A 2010 call by Florida preacher Terry Jones to burn Qurans on the ninth anniversary of 9/11 alarmed the U.S. military, which feared the move would endanger the lives of American troops fighting Islamist extremists in Afghanistan and Iraq. Although Jones called off the burning, thousands of Afghans encouraged by the Taliban set fire to tires in the streets of the Afghan capital, Kabul, and other cities and chanted "Death to America." Police in a province near Kabul fired shots in the air to disperse a crowd trying to storm the governor's residence.

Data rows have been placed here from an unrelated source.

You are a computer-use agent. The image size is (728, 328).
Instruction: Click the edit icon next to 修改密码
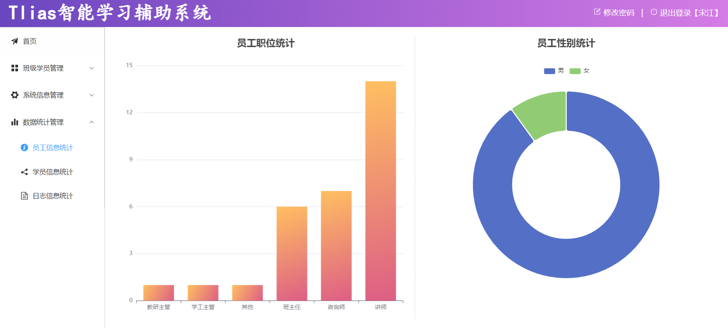[597, 12]
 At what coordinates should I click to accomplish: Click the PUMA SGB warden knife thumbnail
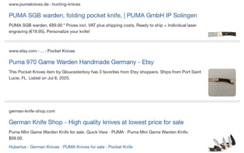(222, 34)
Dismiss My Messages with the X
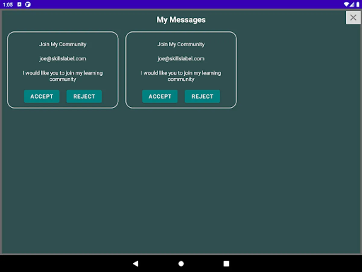Image resolution: width=362 pixels, height=272 pixels. tap(353, 17)
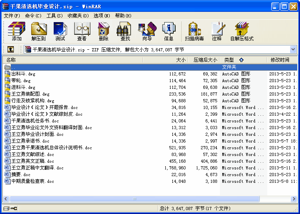Click the 删除 (Delete) toolbar icon
The height and width of the screenshot is (214, 300).
tap(103, 32)
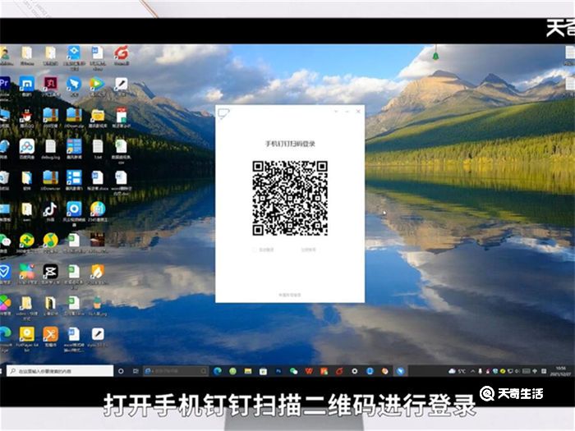Click the password login link at window bottom

click(x=289, y=294)
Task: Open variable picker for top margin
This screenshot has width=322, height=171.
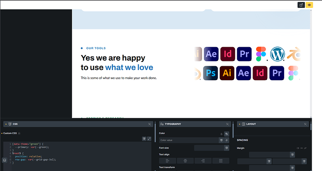Action: (293, 155)
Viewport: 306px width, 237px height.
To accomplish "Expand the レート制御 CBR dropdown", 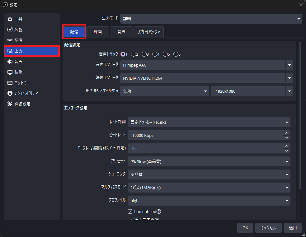I will [x=209, y=122].
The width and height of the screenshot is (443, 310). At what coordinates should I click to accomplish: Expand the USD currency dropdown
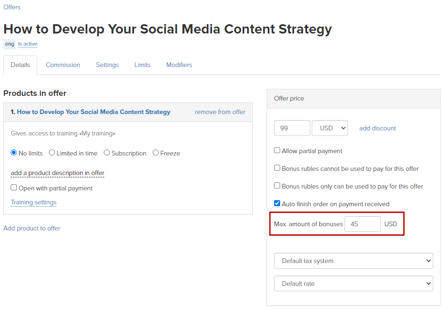pos(330,128)
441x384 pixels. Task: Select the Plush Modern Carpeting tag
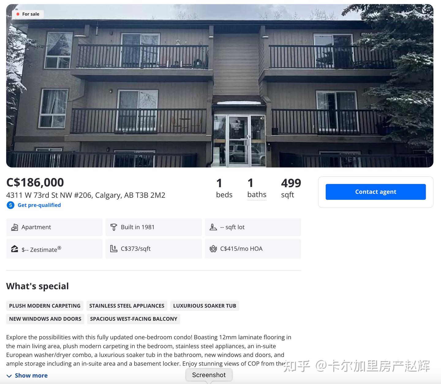[x=45, y=306]
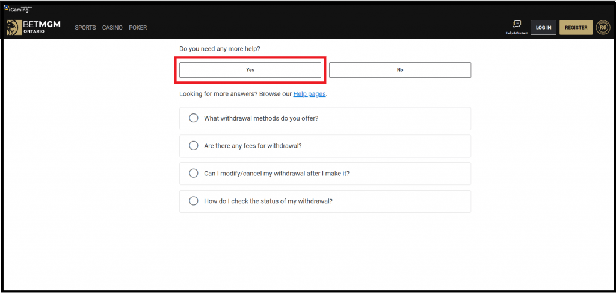Select the withdrawal status radio button
Image resolution: width=616 pixels, height=293 pixels.
pos(193,201)
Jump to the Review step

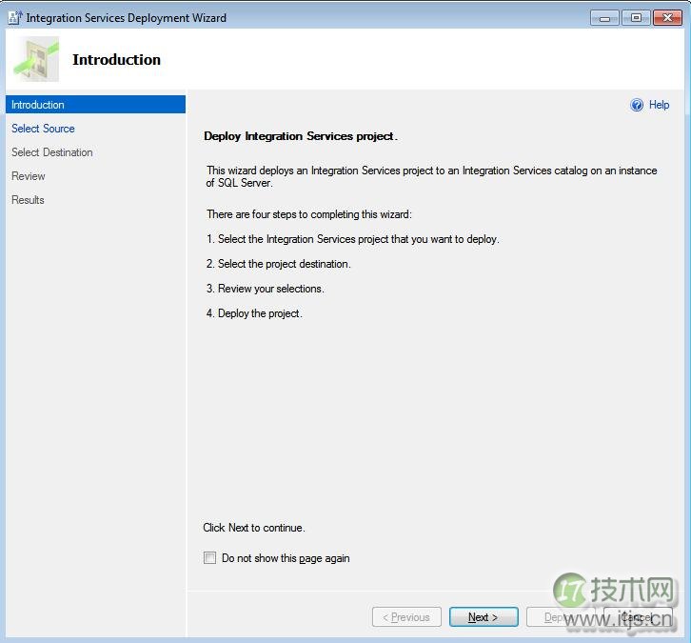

Jones' congregation went ahead with a Quran burning in March 2011, triggering protests across Afghanistan after video of the ceremony was posted on the Internet. In the most violent protest, hundreds of protesters stormed a U.N. compound in Mazar-i-Sharif in northern Afghanistan, killing seven foreigners, including four Nepalese guards.
MORE QURAN BURNING
In February, U.S. soldiers at Bagram prison in Afghanistan burned 315 copies of the Qurans and other religious materials that had been taken from Bagram's facility library for disposal. Word of the burning, which the U.S. said was unintentional, triggered scores of anti-American protests across the country which left more than 30 Afghans and six U.S. soldiers dead. They included two U.S. troops who were shot by an Afghan soldier and two U.S. military advisers who were gunned down at their desks at the Afghan Interior Ministry. Six U.S. Army soldiers received unspecified administrative punishment for the burning, the Pentagon announced last month.